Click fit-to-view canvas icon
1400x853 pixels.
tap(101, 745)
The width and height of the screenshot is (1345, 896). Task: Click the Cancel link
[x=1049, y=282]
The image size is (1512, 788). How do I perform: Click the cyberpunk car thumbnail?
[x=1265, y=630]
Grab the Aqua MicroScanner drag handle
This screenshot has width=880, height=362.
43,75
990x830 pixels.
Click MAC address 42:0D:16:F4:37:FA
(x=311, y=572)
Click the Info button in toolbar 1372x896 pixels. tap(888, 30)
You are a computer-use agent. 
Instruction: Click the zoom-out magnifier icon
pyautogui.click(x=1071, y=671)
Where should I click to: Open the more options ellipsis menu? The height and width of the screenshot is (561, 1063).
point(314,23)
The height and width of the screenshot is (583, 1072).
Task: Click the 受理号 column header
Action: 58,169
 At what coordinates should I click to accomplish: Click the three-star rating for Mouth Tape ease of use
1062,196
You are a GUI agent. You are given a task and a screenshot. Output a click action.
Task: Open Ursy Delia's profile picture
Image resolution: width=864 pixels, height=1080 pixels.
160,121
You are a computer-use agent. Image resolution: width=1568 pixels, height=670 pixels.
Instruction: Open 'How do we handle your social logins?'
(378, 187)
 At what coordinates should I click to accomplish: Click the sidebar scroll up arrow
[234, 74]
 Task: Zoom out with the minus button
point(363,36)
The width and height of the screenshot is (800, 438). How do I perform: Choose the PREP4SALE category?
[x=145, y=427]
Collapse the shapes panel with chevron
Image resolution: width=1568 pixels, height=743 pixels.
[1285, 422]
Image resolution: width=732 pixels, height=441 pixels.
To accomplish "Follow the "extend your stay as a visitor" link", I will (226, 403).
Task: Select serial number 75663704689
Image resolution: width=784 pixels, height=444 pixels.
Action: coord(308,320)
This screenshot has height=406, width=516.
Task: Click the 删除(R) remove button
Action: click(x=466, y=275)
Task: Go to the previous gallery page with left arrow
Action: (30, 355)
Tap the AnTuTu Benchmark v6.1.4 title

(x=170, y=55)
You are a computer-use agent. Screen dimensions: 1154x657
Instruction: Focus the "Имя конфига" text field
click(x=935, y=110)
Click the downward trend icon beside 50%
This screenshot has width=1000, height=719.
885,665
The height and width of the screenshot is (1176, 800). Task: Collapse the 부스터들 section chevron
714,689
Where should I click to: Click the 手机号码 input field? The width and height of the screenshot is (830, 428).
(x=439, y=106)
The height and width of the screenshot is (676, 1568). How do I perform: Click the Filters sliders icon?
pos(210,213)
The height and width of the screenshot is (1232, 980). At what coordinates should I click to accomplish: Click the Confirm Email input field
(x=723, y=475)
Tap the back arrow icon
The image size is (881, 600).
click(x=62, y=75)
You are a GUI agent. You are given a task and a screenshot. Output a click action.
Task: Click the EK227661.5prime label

*BRIEF:*
Please return all of the records exactly as they appear.

*EXERCISE RESPONSE:*
Click fit-to-view canvas icon
1400x853 pixels.
tap(101, 745)
The width and height of the screenshot is (1345, 896). Task: Click the Cancel link
[x=1049, y=282]
The image size is (1512, 788). How do I perform: Click the cyberpunk car thumbnail?
[x=1265, y=630]
Grab the Aqua MicroScanner drag handle
This screenshot has width=880, height=362.
43,75
990x830 pixels.
Click MAC address 42:0D:16:F4:37:FA
(x=311, y=572)
Click the Info button in toolbar 1372x896 pixels. tap(888, 30)
You are a computer-use agent. 
Instruction: Click the zoom-out magnifier icon
pyautogui.click(x=1071, y=671)
Where should I click to: Open the more options ellipsis menu? The height and width of the screenshot is (561, 1063).
point(314,23)
The height and width of the screenshot is (583, 1072).
Task: Click the 受理号 column header
Action: 58,169
 At what coordinates should I click to accomplish: Click the three-star rating for Mouth Tape ease of use
1062,196
You are a GUI agent. You are given a task and a screenshot. Output a click action.
Task: Open Ursy Delia's profile picture
Image resolution: width=864 pixels, height=1080 pixels.
160,121
You are a computer-use agent. Image resolution: width=1568 pixels, height=670 pixels.
Instruction: Open 'How do we handle your social logins?'
(378, 187)
 At what coordinates should I click to accomplish: Click the sidebar scroll up arrow
[234, 74]
 Task: Zoom out with the minus button
point(363,36)
The width and height of the screenshot is (800, 438). How do I perform: Choose the PREP4SALE category?
[x=145, y=427]
Collapse the shapes panel with chevron
Image resolution: width=1568 pixels, height=743 pixels.
[1285, 422]
Image resolution: width=732 pixels, height=441 pixels.
To accomplish "Follow the "extend your stay as a visitor" link", I will (226, 403).
Task: Select serial number 75663704689
Image resolution: width=784 pixels, height=444 pixels.
Action: coord(308,320)
This screenshot has height=406, width=516.
Task: Click the 删除(R) remove button
Action: click(x=466, y=275)
Task: Go to the previous gallery page with left arrow
Action: (30, 355)
Tap the AnTuTu Benchmark v6.1.4 title

(x=170, y=55)
You are a computer-use agent. Screen dimensions: 1154x657
Instruction: Focus the "Имя конфига" text field
click(x=935, y=110)
Click the downward trend icon beside 50%
This screenshot has width=1000, height=719.
885,665
The height and width of the screenshot is (1176, 800). Task: Collapse the 부스터들 section chevron
714,689
Where should I click to: Click the 手机号码 input field? The width and height of the screenshot is (830, 428).
(x=439, y=106)
The height and width of the screenshot is (676, 1568). How do I perform: Click the Filters sliders icon?
pos(210,213)
The height and width of the screenshot is (1232, 980). At what coordinates should I click to accomplish: Click the Confirm Email input field
(x=723, y=475)
Tap the back arrow icon
The image size is (881, 600).
click(x=62, y=75)
You are a GUI agent. You are given a task and a screenshot. Output a click action.
Task: Click the EK227661.5prime label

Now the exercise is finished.